◆ **Task goal**
Restate the data below, keeping every line the same.

◆ **Extracted entries**
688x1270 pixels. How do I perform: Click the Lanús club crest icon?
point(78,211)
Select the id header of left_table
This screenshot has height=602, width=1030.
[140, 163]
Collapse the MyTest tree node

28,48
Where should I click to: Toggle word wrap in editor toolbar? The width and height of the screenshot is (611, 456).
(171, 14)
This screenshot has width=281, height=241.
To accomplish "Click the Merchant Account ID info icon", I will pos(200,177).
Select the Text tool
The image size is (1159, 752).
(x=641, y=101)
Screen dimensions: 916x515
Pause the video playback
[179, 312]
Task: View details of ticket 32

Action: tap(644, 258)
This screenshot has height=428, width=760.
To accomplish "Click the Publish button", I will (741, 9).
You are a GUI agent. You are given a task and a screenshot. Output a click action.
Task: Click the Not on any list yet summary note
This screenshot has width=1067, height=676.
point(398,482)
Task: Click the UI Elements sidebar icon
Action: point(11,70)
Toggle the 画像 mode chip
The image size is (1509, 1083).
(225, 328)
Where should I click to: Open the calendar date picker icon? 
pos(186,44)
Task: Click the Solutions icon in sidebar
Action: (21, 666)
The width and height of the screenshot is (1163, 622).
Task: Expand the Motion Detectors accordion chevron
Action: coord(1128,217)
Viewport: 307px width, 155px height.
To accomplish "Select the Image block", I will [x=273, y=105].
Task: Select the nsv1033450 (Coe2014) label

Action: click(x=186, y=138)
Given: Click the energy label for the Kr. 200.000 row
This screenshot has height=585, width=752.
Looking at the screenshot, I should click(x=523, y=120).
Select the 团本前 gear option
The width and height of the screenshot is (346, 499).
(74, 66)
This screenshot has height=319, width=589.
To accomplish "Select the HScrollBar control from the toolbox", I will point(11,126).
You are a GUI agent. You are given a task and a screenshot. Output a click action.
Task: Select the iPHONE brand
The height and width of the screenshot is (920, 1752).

◆ **Output of the task**
688x1270 pixels. How do I perform: Click the Lanús club crest icon?
point(78,211)
Select the id header of left_table
This screenshot has height=602, width=1030.
[140, 163]
Collapse the MyTest tree node

28,48
Where should I click to: Toggle word wrap in editor toolbar? The width and height of the screenshot is (611, 456).
(171, 14)
This screenshot has width=281, height=241.
To accomplish "Click the Merchant Account ID info icon", I will pos(200,177).
Select the Text tool
The image size is (1159, 752).
(x=641, y=101)
Screen dimensions: 916x515
Pause the video playback
[179, 312]
Task: View details of ticket 32

Action: tap(644, 258)
This screenshot has height=428, width=760.
To accomplish "Click the Publish button", I will (741, 9).
You are a GUI agent. You are given a task and a screenshot. Output a click action.
Task: Click the Not on any list yet summary note
This screenshot has width=1067, height=676.
point(398,482)
Task: Click the UI Elements sidebar icon
Action: point(11,70)
Toggle the 画像 mode chip
The image size is (1509, 1083).
(225, 328)
Where should I click to: Open the calendar date picker icon? 
pos(186,44)
Task: Click the Solutions icon in sidebar
Action: (21, 666)
The width and height of the screenshot is (1163, 622).
Task: Expand the Motion Detectors accordion chevron
Action: coord(1128,217)
Viewport: 307px width, 155px height.
To accomplish "Select the Image block", I will [x=273, y=105].
Task: Select the nsv1033450 (Coe2014) label

Action: click(x=186, y=138)
Given: Click the energy label for the Kr. 200.000 row
This screenshot has height=585, width=752.
Looking at the screenshot, I should click(x=523, y=120).
Select the 团本前 gear option
The width and height of the screenshot is (346, 499).
(74, 66)
This screenshot has height=319, width=589.
To accomplish "Select the HScrollBar control from the toolbox", I will point(11,126).
You are a GUI agent. You are given a task and a screenshot. Output a click action.
Task: Select the iPHONE brand
The height and width of the screenshot is (920, 1752).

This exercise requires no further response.